On Monday 18 June 2007, Mark Lord wrote:
> Thanos Kyritsis wrote:
[snip]
> > /etc/rc.d/rc.local contains the following:
> > /usr/sbin/hdparm -q -d1 -q -u1 -q -c1 -q -k1 /dev/hda
> > /usr/sbin/hdparm -q -d1 -q -u1 -q -c1 -q -k1 /dev/hdb
[snip]

> Sounds like a (kernel) timing issue.
> The "-q" option gets rid of some intermediary printf's,
> and nothing else.  So with -q, the ioctl() calls happen
> much closer together in time.  Without -q, the intermediary
> printf's likely cause a resched, giving the kernel more time
> to complete anything left over from the earlier call.
>
> ????
>
> Any difference with a modern version of hdparm?

The same issue happens when using hdparm 7.4 as well as 7.5.


> -ml



-- 
Thanos Kyritsis <djart at linux.gr>

- What's your ONE purpose in life ?
- To explode, of course! ;-)

^ permalink raw reply	[flat|nested] 6+ messages in thread

* Re: [PROBLEM]: hdparm strange behaviour for 2.6.21 and later
  2007-06-20 15:07   ` Thanos Kyritsis
@ 2007-06-23 18:28     ` Bartlomiej Zolnierkiewicz
  2007-06-24 17:47       ` Thanos Kyritsis
  0 siblings, 1 reply; 6+ messages in thread
From: Bartlomiej Zolnierkiewicz @ 2007-06-23 18:28 UTC (permalink / raw)
  To: Thanos Kyritsis; +Cc: Mark Lord, linux-ide


Hi,

On Wednesday 20 June 2007, Thanos Kyritsis wrote:
> On Monday 18 June 2007, Mark Lord wrote:
> > Thanos Kyritsis wrote:
> [snip]
> > > /etc/rc.d/rc.local contains the following:
> > > /usr/sbin/hdparm -q -d1 -q -u1 -q -c1 -q -k1 /dev/hda
> > > /usr/sbin/hdparm -q -d1 -q -u1 -q -c1 -q -k1 /dev/hdb
> [snip]
> 
> > Sounds like a (kernel) timing issue.
> > The "-q" option gets rid of some intermediary printf's,
> > and nothing else.  So with -q, the ioctl() calls happen
> > much closer together in time.  Without -q, the intermediary
> > printf's likely cause a resched, giving the kernel more time
> > to complete anything left over from the earlier call.
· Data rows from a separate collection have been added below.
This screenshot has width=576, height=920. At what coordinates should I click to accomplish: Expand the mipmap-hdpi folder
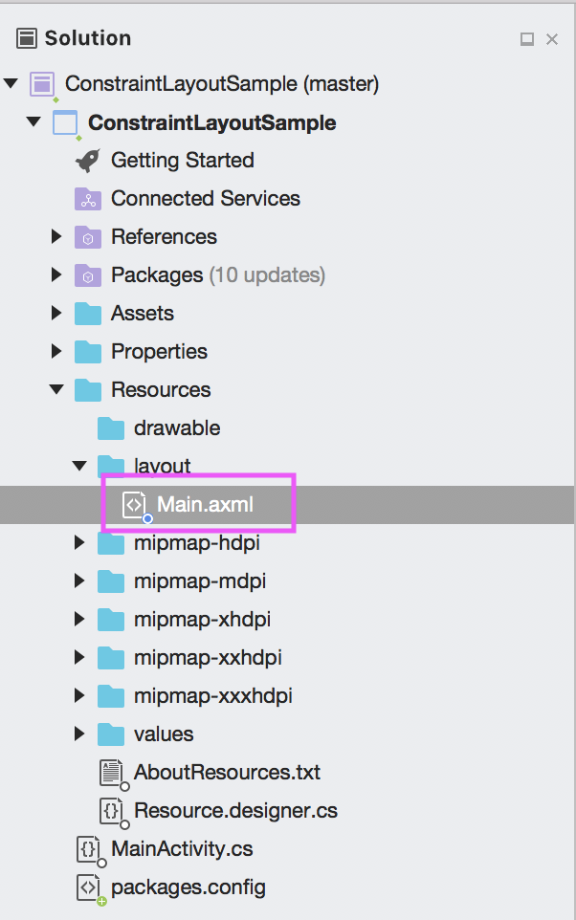(80, 543)
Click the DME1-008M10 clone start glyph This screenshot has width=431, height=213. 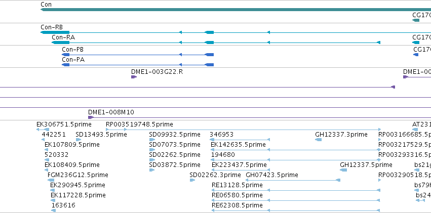[x=91, y=117]
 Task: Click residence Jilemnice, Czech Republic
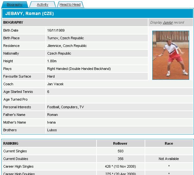coord(67,46)
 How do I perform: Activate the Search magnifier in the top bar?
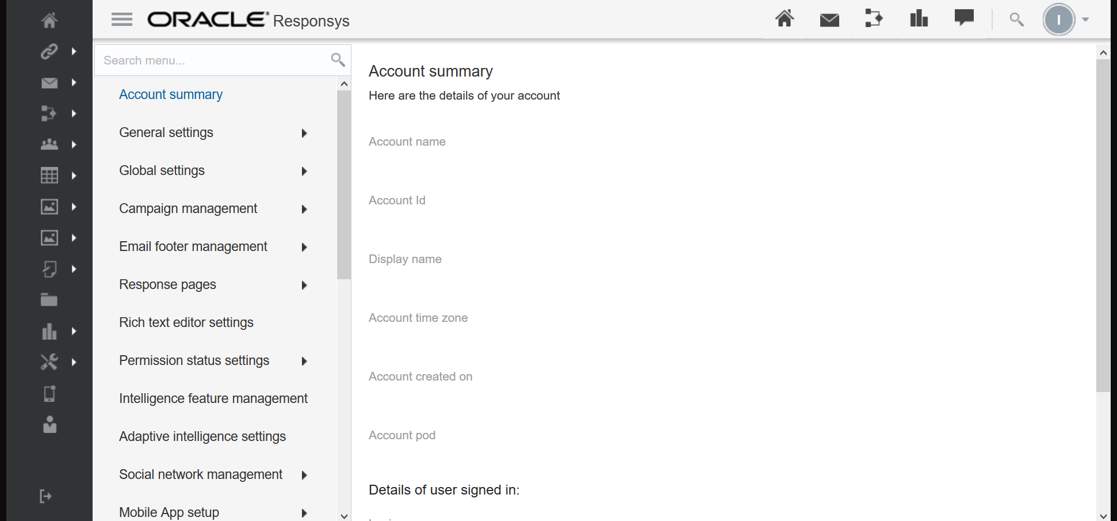pyautogui.click(x=1016, y=19)
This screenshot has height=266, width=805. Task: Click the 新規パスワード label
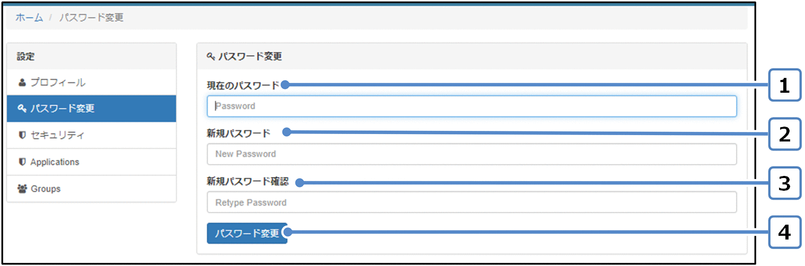pyautogui.click(x=239, y=133)
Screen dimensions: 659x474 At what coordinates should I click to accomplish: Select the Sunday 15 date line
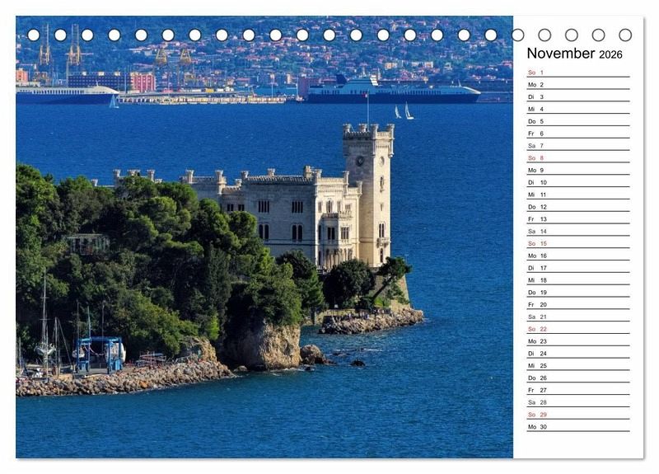coord(577,243)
It could be that some assumptions that I've taken when
fixing DMA tuning locking were wrong...

> > ????
> >
> > Any difference with a modern version of hdparm?
> 
> The same issue happens when using hdparm 7.4 as well as 7.5.

Adding a couple of printk-s to ide.c::set_using_dma() and
ide.c::ide_spin_wait_hwgroup() will for sure help in debugging
it further.

Also could you try running UP kernel without PREEMPT and see
if it makes difference?

Thanks,
Bart

^ permalink raw reply	[flat|nested] 6+ messages in thread

* Re: [PROBLEM]: hdparm strange behaviour for 2.6.21 and later
  2007-06-23 18:28     ` Bartlomiej Zolnierkiewicz
@ 2007-06-24 17:47       ` Thanos Kyritsis
  2007-06-27 19:46         ` PREEMPT bug? (was: Re: [PROBLEM]: hdparm strange behaviour for 2.6.21 and later) Bartlomiej Zolnierkiewicz
  0 siblings, 1 reply; 6+ messages in thread
From: Thanos Kyritsis @ 2007-06-24 17:47 UTC (permalink / raw)
  To: Bartlomiej Zolnierkiewicz; +Cc: Mark Lord, linux-ide

On Saturday 23 June 2007, Bartlomiej Zolnierkiewicz wrote:
> Hi,

Hello, thanks for answering :-D


> Also could you try running UP kernel without PREEMPT and see
> if it makes difference?

Yes, it did make a difference. I've just tried both UP and SMP kernels 
(22-rc5) *without* PREEMPT. Neither of these locked!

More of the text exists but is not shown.